Sunday 19 March 2017

All Sweetness and Light: A Review of 'Hana and Hina After School' Vol. 1 (2015 manga)

Calling Hana and Hina After School ‘sweet’ seems like damning with faint praise. It’s like I’m saying, ‘This piece of fluff has nothing to say.’ And indeed, this series does have little to say (at least in this volume). But while this series has no grand moral messages, nor very deep characters, nor even grand conflict, the series is a sweet story of budding love.  

Quite against school rules, Hana has a part-time job. She works in a toy store, but she keeps a low profile. If her school finds out, they’ll expel her. One day, one of her regular customers, the dashing Hina, asks if the store still has a vacancy open. It turns out, despite her cool demeanour, Hina goes gaga over everything cute: plush-toys, dolls, Hana – Not that she’d ever reveal that last one. But until both Hana and Hina figure out their feelings, their biggest worry is that their school will discover their jobs, and expel them. 

Sunday 12 March 2017

Break Your Shell: A Review of Princess Jellyfish Omnibus One (2009 manga)

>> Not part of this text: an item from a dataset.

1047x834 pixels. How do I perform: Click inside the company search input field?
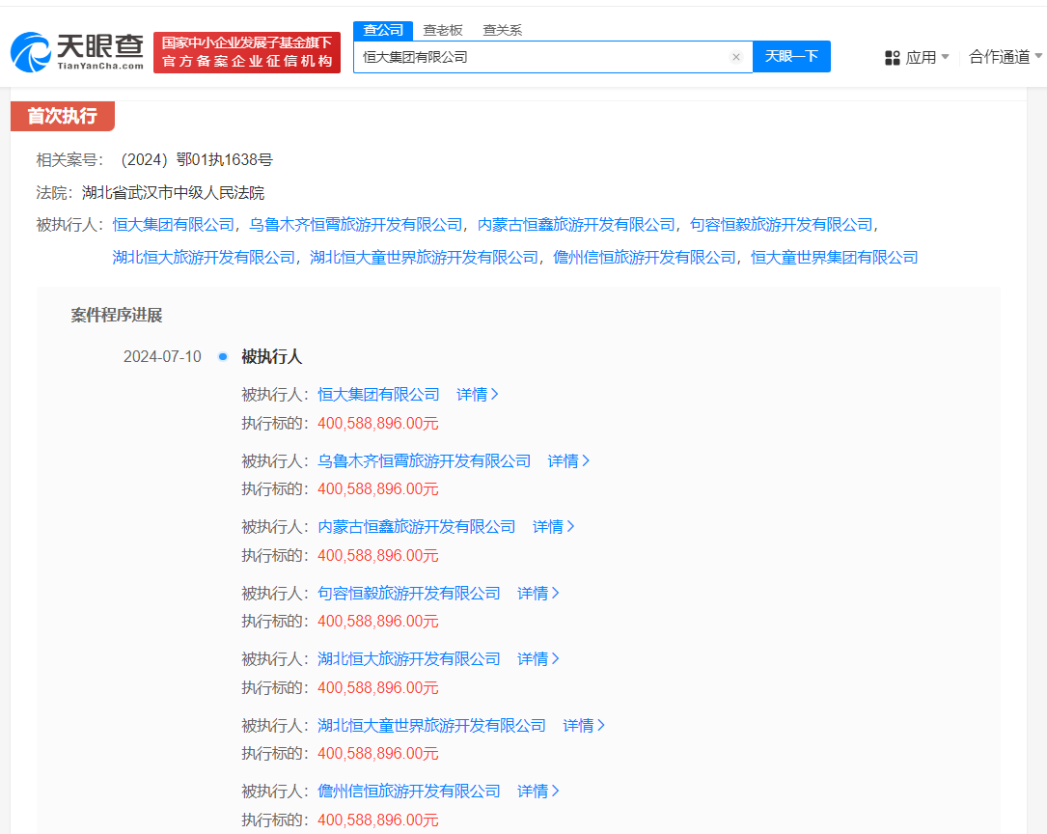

Princess Jellyfish has a passive protagonist shocked into life by a manic pixie dream girl – and yet it’s not a bad book. Going on omnibus one, this seems to be a belated-coming-of-age story. Our heroine’s must learn to overcome her passivity. And the manic pixie dream girl is not the male wish fulfilment it so often is, because 1) this book is about a woman’s coming-of-age, and 2) our dream girl is a male transvestite.  

Tsukimi is a fujoshi, who shares an apartment building with other fujoshi, self-proclaimed ‘rotten women’. They have no time for social lives, or, really, lives at all, outside their obsessions. Tsukimi seems resigned to a life of social stagnation. Until, she runs into Koibuchi, a girl with all the style and affability Tsukimi lacks. But it turns out Koibuchi is a cross-dressing guy. And though Tsukimi gave up on her social life, Koibuchi has far more ambition for her.

Sunday 5 March 2017

Isn't This All Just a Bit Ridiculous: A Review of Daphne du Maurier's 'The Birds' (1952 short-story)

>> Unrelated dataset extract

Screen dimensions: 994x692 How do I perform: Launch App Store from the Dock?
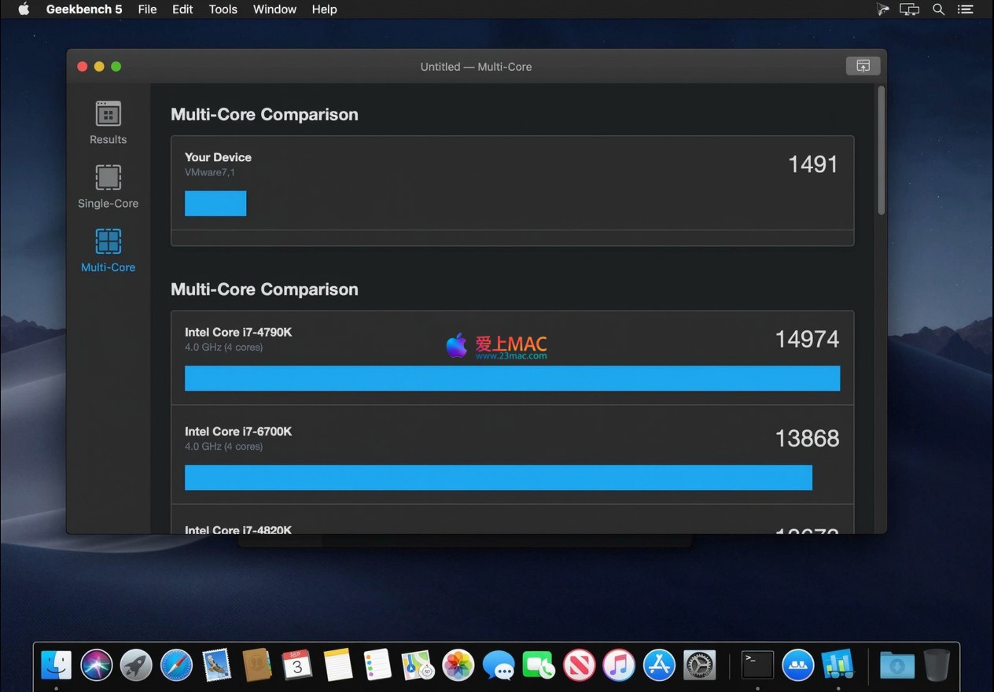tap(659, 665)
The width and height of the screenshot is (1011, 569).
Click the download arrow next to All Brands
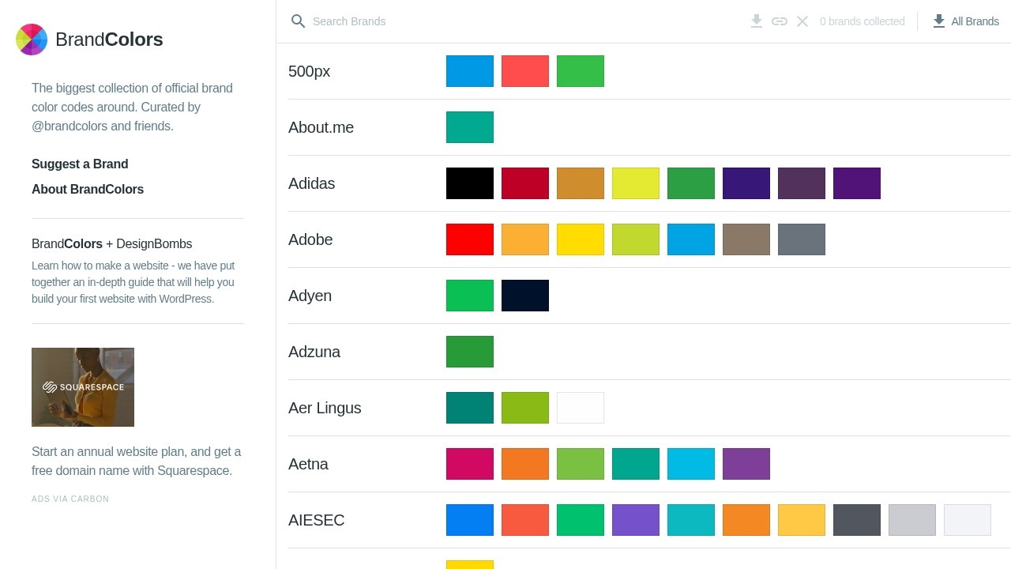tap(939, 21)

When applied to modern fiction, the word ‘fable’ sounds like an excuse. The word suggests the work harkens back to a simpler, more primal style – and thus the lack complex characters and plot is entirely justified. At times, the word ‘fable’ is justified (see Shirley Jackson’s The Lottery). Some have called Daphne du Maurier’s The Birds fable-like, though I am not so sure. The story’s simplicity is not a feature, but a fault. The story’s self-seriousness, and lack of compelling characters, undermines its genuinely terrifying aspects.

In an isolated English village, birds attack Nat Hocken’s family. These little birds break through his windows to peck out his eyes. By the next day, he has fifty avian carcases to clean up, and no villager will believe him. People soon have no choice but to believe, as the birds blacken the sky in London. A state of emergency is declared. The BBC warns the populace to stay indoors. Against nature so unnatural, can Nat Hocken and his family survive?